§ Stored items
====================

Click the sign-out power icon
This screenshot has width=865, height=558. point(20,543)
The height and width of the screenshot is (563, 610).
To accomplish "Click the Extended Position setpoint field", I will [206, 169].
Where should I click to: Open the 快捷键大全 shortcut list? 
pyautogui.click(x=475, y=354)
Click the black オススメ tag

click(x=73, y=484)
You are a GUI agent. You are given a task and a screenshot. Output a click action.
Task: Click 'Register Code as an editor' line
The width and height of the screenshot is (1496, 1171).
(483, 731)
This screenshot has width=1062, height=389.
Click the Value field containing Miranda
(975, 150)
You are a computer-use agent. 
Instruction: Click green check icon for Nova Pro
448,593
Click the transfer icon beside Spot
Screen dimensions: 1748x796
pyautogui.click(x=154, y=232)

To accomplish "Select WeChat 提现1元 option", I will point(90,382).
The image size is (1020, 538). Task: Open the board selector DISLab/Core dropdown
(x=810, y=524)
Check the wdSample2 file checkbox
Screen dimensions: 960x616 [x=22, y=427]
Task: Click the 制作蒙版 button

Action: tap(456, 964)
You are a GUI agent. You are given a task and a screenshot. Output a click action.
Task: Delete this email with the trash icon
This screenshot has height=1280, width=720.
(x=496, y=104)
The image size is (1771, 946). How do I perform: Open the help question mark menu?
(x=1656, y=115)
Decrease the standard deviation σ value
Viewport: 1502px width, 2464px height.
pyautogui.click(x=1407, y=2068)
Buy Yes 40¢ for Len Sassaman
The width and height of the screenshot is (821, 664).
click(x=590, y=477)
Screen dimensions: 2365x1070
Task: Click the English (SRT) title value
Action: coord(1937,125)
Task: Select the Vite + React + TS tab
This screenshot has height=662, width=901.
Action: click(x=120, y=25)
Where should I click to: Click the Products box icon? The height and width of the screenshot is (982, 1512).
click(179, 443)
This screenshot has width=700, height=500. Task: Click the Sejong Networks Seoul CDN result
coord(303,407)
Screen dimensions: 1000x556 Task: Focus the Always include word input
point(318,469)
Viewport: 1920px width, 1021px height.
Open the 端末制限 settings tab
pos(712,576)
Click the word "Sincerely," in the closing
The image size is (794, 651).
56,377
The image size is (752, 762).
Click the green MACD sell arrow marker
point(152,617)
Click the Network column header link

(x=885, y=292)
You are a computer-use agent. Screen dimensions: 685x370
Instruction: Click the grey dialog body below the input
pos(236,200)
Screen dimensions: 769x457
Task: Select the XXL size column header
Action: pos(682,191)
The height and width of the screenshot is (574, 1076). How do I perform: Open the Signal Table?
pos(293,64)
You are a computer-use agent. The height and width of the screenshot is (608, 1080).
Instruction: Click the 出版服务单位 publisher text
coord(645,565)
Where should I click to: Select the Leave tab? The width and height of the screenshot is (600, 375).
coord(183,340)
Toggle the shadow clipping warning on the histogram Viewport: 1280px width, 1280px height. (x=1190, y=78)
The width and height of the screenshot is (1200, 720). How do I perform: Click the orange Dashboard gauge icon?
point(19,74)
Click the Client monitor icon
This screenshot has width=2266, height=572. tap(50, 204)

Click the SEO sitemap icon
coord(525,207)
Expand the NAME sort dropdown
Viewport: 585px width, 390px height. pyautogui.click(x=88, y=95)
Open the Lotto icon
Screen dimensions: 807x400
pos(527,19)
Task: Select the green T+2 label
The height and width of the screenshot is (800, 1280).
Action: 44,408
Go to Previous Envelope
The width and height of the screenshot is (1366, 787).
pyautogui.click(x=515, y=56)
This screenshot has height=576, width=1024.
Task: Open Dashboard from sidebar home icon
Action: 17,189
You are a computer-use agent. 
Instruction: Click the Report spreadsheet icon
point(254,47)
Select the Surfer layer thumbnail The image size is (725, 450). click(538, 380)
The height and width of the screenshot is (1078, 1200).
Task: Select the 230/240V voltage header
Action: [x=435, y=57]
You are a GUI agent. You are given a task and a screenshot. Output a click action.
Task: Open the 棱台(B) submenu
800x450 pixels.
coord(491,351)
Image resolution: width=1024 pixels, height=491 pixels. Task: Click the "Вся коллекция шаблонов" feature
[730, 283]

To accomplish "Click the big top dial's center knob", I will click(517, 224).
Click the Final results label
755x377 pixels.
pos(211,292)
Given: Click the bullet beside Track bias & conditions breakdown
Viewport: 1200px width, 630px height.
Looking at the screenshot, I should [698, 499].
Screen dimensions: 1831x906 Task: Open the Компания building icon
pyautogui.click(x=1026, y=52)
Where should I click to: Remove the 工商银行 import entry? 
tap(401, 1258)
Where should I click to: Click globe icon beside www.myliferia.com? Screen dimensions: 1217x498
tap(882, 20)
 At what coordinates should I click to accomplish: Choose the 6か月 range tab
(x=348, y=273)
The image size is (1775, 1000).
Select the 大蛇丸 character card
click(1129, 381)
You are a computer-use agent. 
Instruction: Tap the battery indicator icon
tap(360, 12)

====================

§ PROBLEM
Print exactly the lines above from the one with "Click the green MACD sell arrow marker" to the one with "You are a computer-use agent. Screen", including both.

§ RESPONSE BELOW
Click the green MACD sell arrow marker
point(152,617)
Click the Network column header link

(x=885, y=292)
You are a computer-use agent. Screen dimensions: 685x370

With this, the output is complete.